Child’s Play/Jeepers Creepers/Hellraiser (2019-2022) Reboot Reviews
It’s Hallowe’en 2022 so let’s torture myself by watching some films from the movie industry’s current obsession, which is reboots.
I don’t mind reboots; some of my favourite films were reboots but they were made 40 years ago. Filmmakers these days lack the talent and passion to do the same now, plus, they are making films for the younger generations that have grown up with shite and therefore like this shite that passes for movies today.
Child’s Play (2019)
Normally I’d put a quote here but chucky didn’t say anything memorable.
What a load of shite. Talk about not understanding, nor caring, about the source material.
I’m not saying remakes have to stick too closely to the established lore, but it must understand it.
Instead of the doll being possessed thanks to voodoo, we have a disgruntled employee in Vietnam who turns of the safety features for the doll on what looks like a z80 chip from the 70s. Not a modern, custom, powerful chip that handle all of the complex algorithms and processes but a generic looking one from the 70s that I would find in my Amstrad 6128.

+ + + + +

▶ **TASKS**
a – Update the reboot review between "Child’s Play/Jeepers Creepers/Hellraiser" and "which is reboots.", inclusive, replacing "obsession" with "fixation".
b – According to the reboot review, in what country does the disgruntled employee who turns off the doll's safety features work?
The listing has no connection to the reboot review.

▶ **SOURCE DATA**
+ + + + +

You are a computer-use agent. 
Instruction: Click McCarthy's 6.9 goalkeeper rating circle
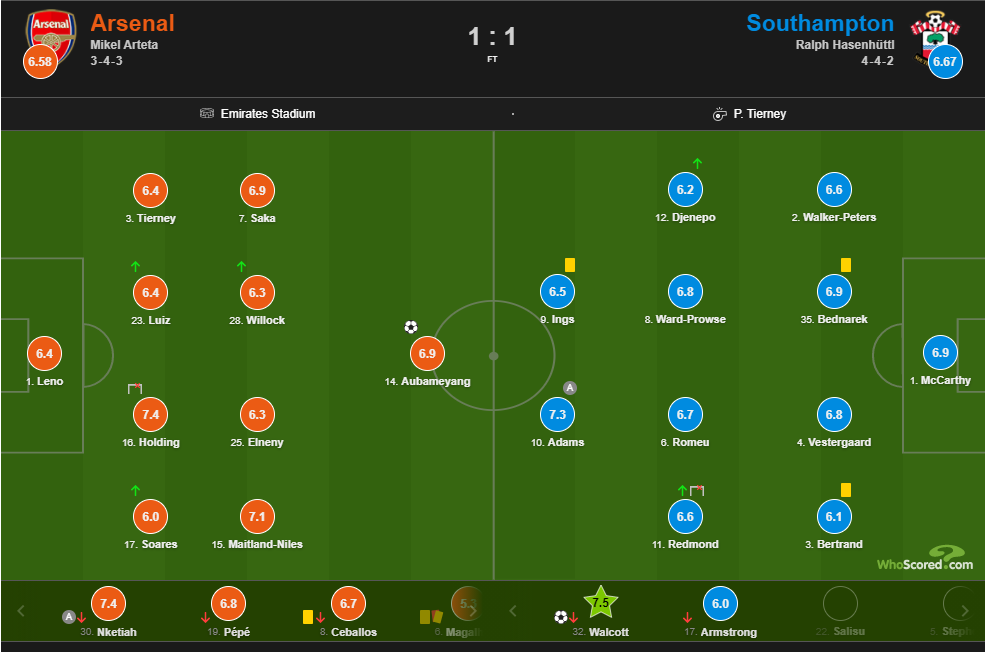tap(940, 353)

+ + + + +

▶ **RESPONSES**
a –
Child’s Play/Jeepers Creepers/Hellraiser (2019-2022) Reboot Reviews
It’s Hallowe’en 2022 so let’s torture myself by watching some films from the movie industry’s current fixation, which is reboots.

b – Vietnam.